Izrael: nie będzie pokoju w Bejrucie, jeśli Liban znów zaatakuje
Izrael zagroził, że jeśli dojdzie do kolejnych ataków ze strony Libanu na północną część Izraela, to "nie będzie pokoju w Bejrucie" – podał Times of Israel. Według izraelskiego wojska w nocy z terytorium Libanu wystrzelono dwie rakiety – jedną przechwycono, druga spadła na ten kraj.

"Rząd libański ponosi bezpośrednią odpowiedzialność za wszelkie ataki na Galileę" – oświadczył izraelski minister obrony Israel Kac w wydanym oświadczeniu. Zapowiedział, że wojska izraelskie zapewnią bezpieczeństwo mieszkańcom północnej części kraju i będą "działać stanowczo przeciwko każdemu zagrożeniu".

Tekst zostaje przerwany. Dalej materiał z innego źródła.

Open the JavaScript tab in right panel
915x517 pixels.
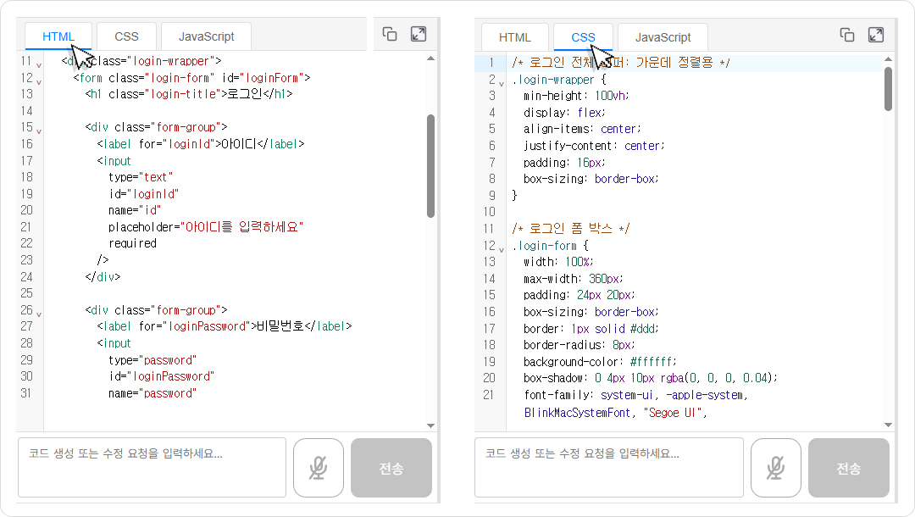pyautogui.click(x=663, y=37)
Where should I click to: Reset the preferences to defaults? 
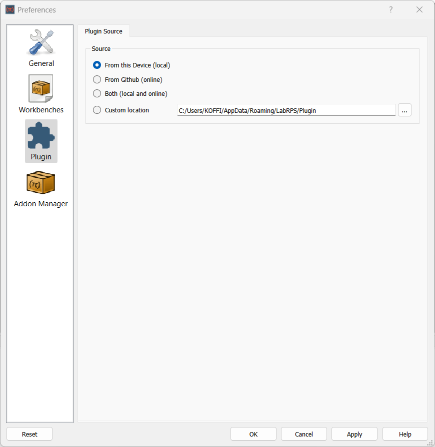30,434
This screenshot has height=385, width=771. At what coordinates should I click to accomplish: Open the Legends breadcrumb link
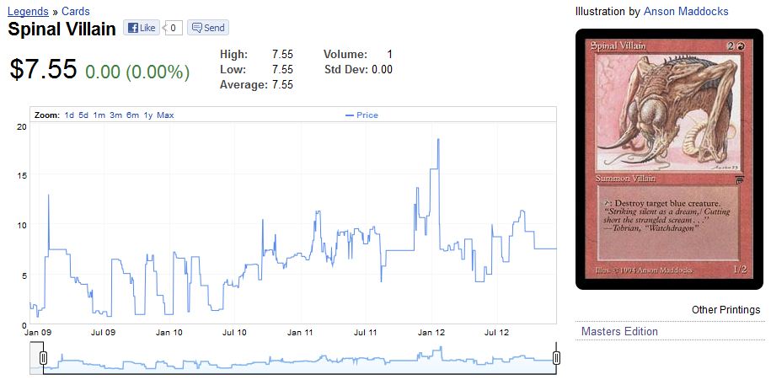tap(28, 11)
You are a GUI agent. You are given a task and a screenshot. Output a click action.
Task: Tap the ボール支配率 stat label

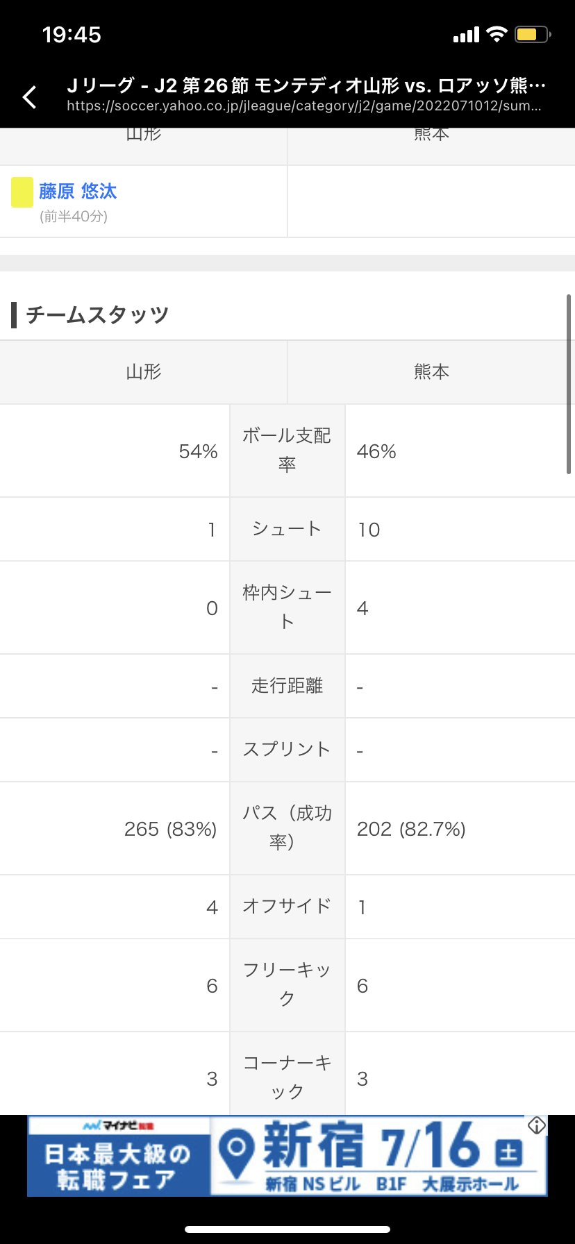[287, 450]
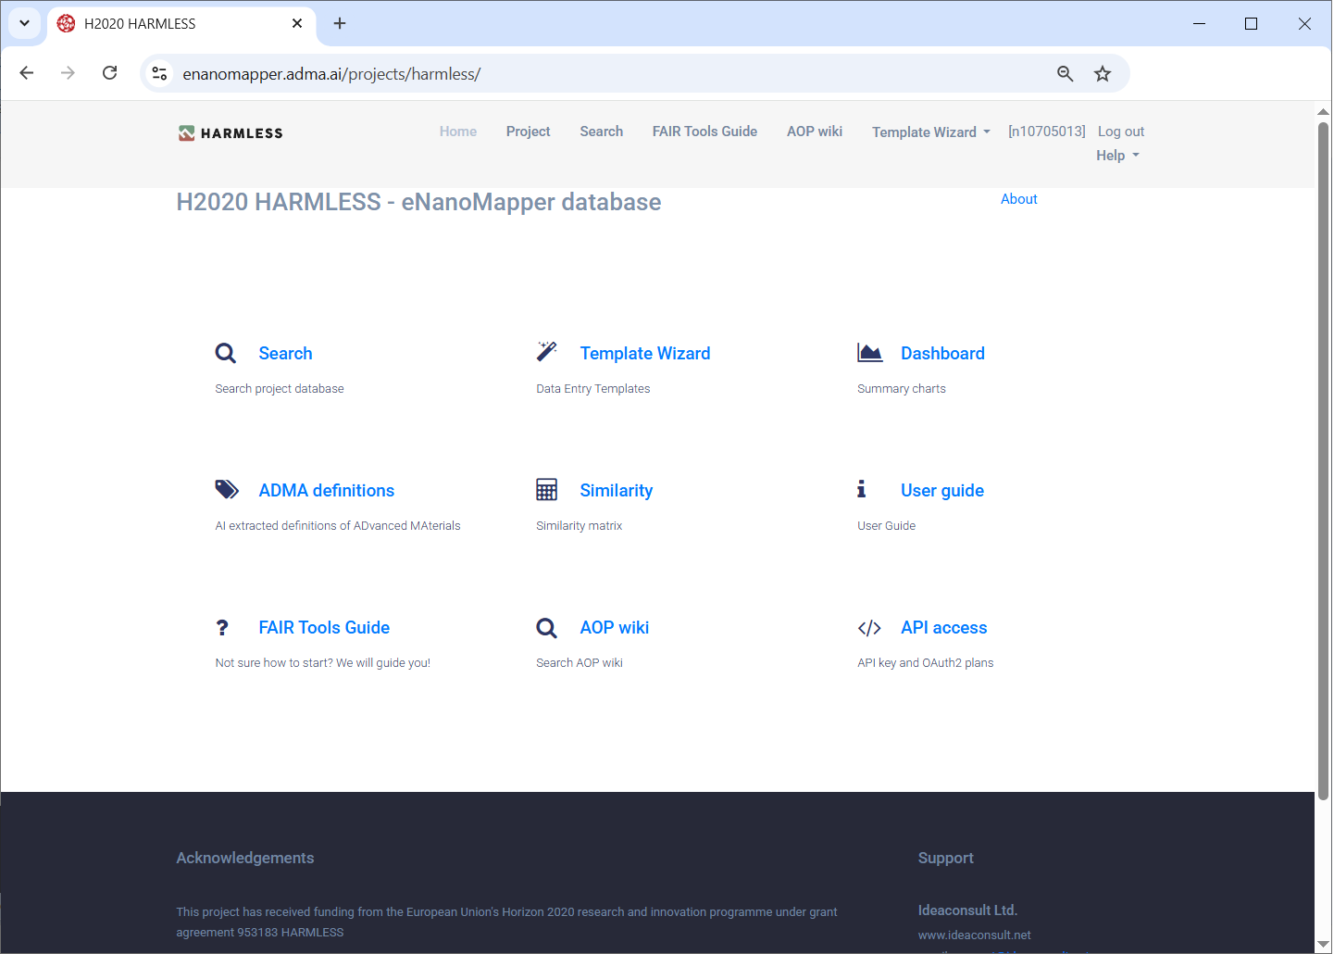The width and height of the screenshot is (1334, 954).
Task: Click the vertical page scrollbar
Action: [x=1323, y=463]
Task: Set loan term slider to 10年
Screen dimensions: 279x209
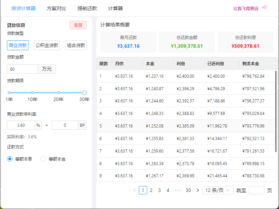Action: pyautogui.click(x=32, y=93)
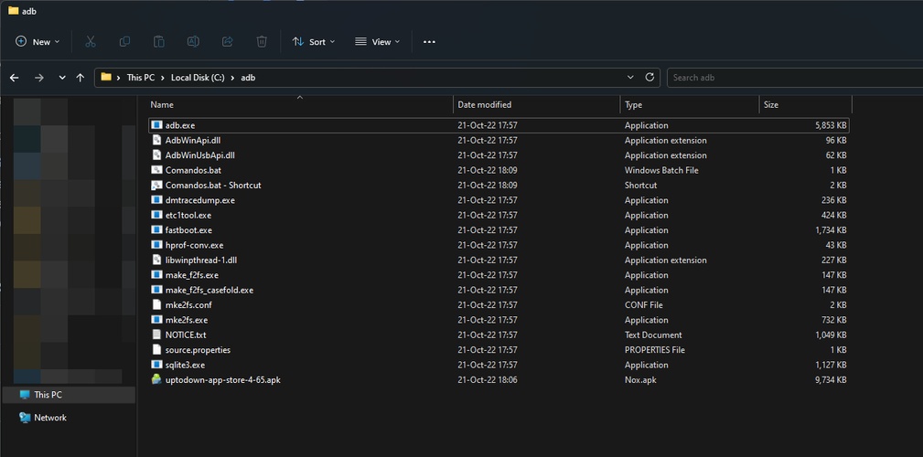The width and height of the screenshot is (923, 457).
Task: Click the Rename icon in toolbar
Action: pyautogui.click(x=193, y=42)
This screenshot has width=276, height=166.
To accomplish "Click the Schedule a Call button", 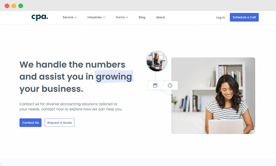I will point(244,17).
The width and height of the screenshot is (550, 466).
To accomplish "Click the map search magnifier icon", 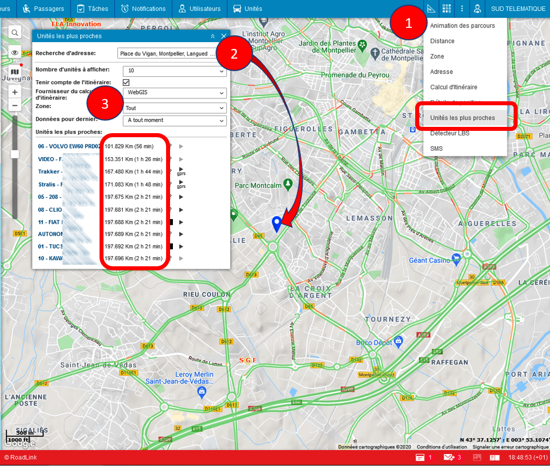I will (x=15, y=32).
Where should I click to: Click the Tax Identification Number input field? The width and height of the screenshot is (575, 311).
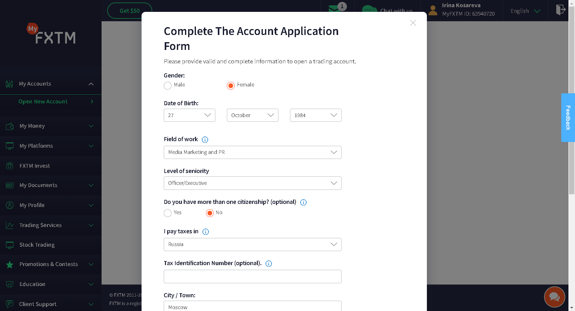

Minister wysunął groźbę pod adresem stolicy Libanu, mówiąc, że losy Bejrutu będą takie same jak izraelskiego miasta Kirjat Szemona, które było celem nocnych ataków.
Times of Israel, powołując się na libańskie media, poinformował o izraelskim ataku odwetowym na region Nabatijja w południowej części Libanu.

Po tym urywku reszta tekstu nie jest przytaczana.